» **THE PROBLEM**
Output, exactly as written, the lines below starting at the line containing "Where should I" and ending at the line containing "The image size". Drop the pictures and keep both end lines.

PROVIDED RECORDS section start

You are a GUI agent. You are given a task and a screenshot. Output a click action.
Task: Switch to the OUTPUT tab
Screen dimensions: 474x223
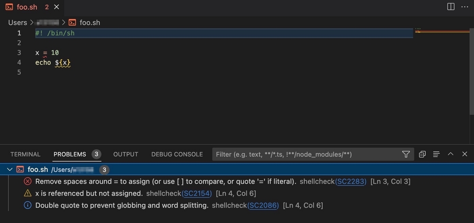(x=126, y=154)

PROVIDED RECORDS section end
PROVIDED RECORDS section start

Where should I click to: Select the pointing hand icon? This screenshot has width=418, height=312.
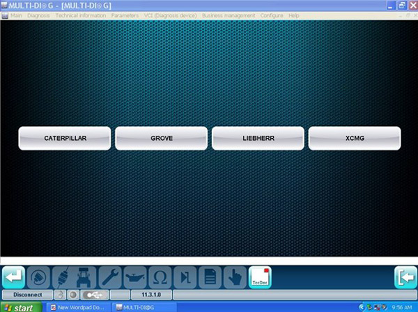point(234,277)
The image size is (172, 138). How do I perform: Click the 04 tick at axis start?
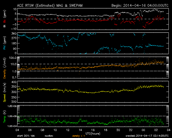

PROVIDED RECORDS section end

» **SOLUTION**
Where should I click to: Select the pointing hand icon? This screenshot has width=418, height=312.
point(234,277)
The image size is (172, 138). How do I perform: Click the 04 tick at axis start?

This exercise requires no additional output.